Studi S1 tidak sampai empat tahun, istirahat dua bulan langsung lanjut S2, lulus kurang dari dua tahun. Jika bukan takdir dan rida Allah SWT, minimal dimunculkan rasa malas agar kuliah tersendat, nyatanya tidak.

Pekerjaan Alternatif

Sekali waktu berusaha mencari alternatif dengan berjualan, mencoba ikut darah pedagang dari garis keturunan Sumatera Barat. Jualan gantungan kunci, boneka, sampai suvenir. Dari deretan usaha tadi, yang terakhir terbilang cukup sukses–sebelum corona muncul, rutin mengirimkan ke Solo dan beberapa daerah di pulau Jawa. Sedangkan pengiriman terjauh adalah Papua.

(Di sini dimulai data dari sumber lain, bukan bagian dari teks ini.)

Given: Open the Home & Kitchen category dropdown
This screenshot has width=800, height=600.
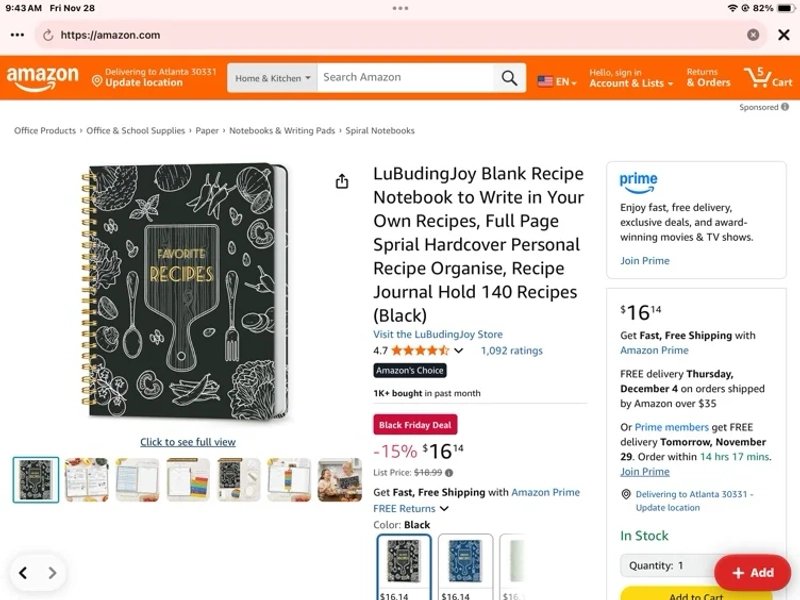Looking at the screenshot, I should coord(272,78).
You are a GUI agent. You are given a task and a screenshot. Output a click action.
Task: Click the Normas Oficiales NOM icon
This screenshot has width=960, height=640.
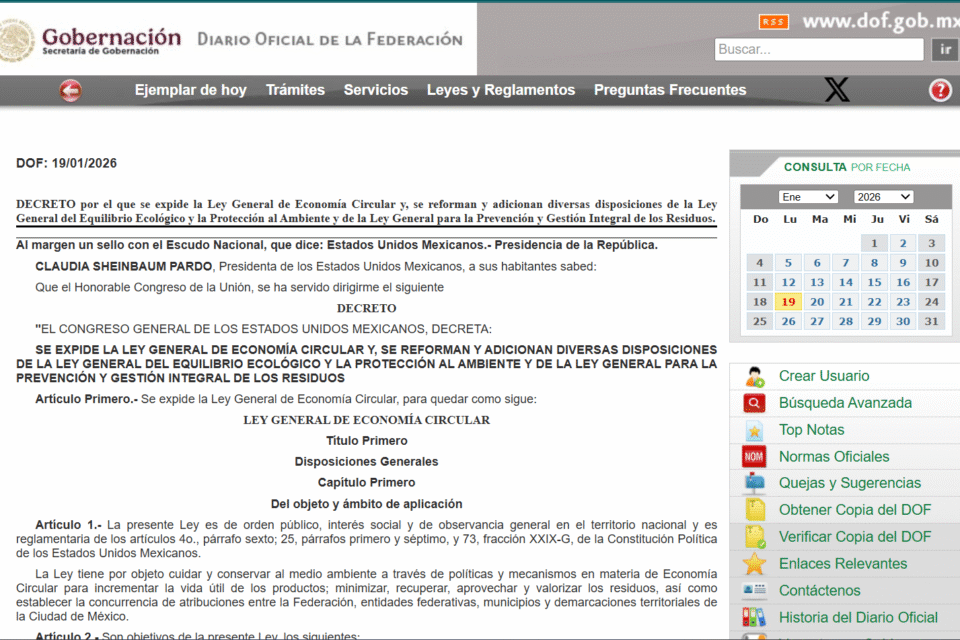755,457
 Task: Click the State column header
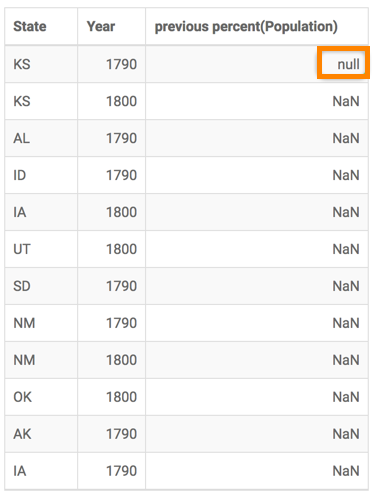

Merintis dari lulus S1 (2016) dan bertahan sampai sekarang. Lumayan banyak pengalaman yang dialami. Mulai dari barang tertahan di ekspedisi hingga pelanggan tiba-tiba membatalkan pesanan. Syukur belum pernah tertipu–jangan sampai. Ringkas kata, jualan menarik hati saya, entah karena untungnya atau memang kegiatan berjualannya.

Pekerjaan Impian

Maka, dalam satu waktu saya mengerjakan dua pekerjaan: mengajar sebagai dosen dan jualan sebagai pengusaha suvenir. Tapi dari keduanya, mana yang disebut sebagai pekerjaan impian? Sebagai dosen atau sebagai pengusaha?

Menjadi dosen sudah seperti menjadi suratan takdir. Ada invisible hand yang mengarahkan. Menjadi pengusaha, yang prosesnya benar-benar dari nol: harus survei barang, cari konsumen, dilakukan karena adanya hasrat untuk melakukan.

Cukup lama mencari jawaban ini, dan pada akhirnya saya mencoba menyimpulkan bahwa tidak ada yang namanya pekerjaan impian, yang ada adalah pekerjaan yang bisa memberikan manfaat. Sebab jika tujuan kita adalah mencari pekerjaan impian, itu akan sangat bergantung dengan upaya manusia dan kehendak-Nya. Bisa sesuai harapan, bisa jadi tidak.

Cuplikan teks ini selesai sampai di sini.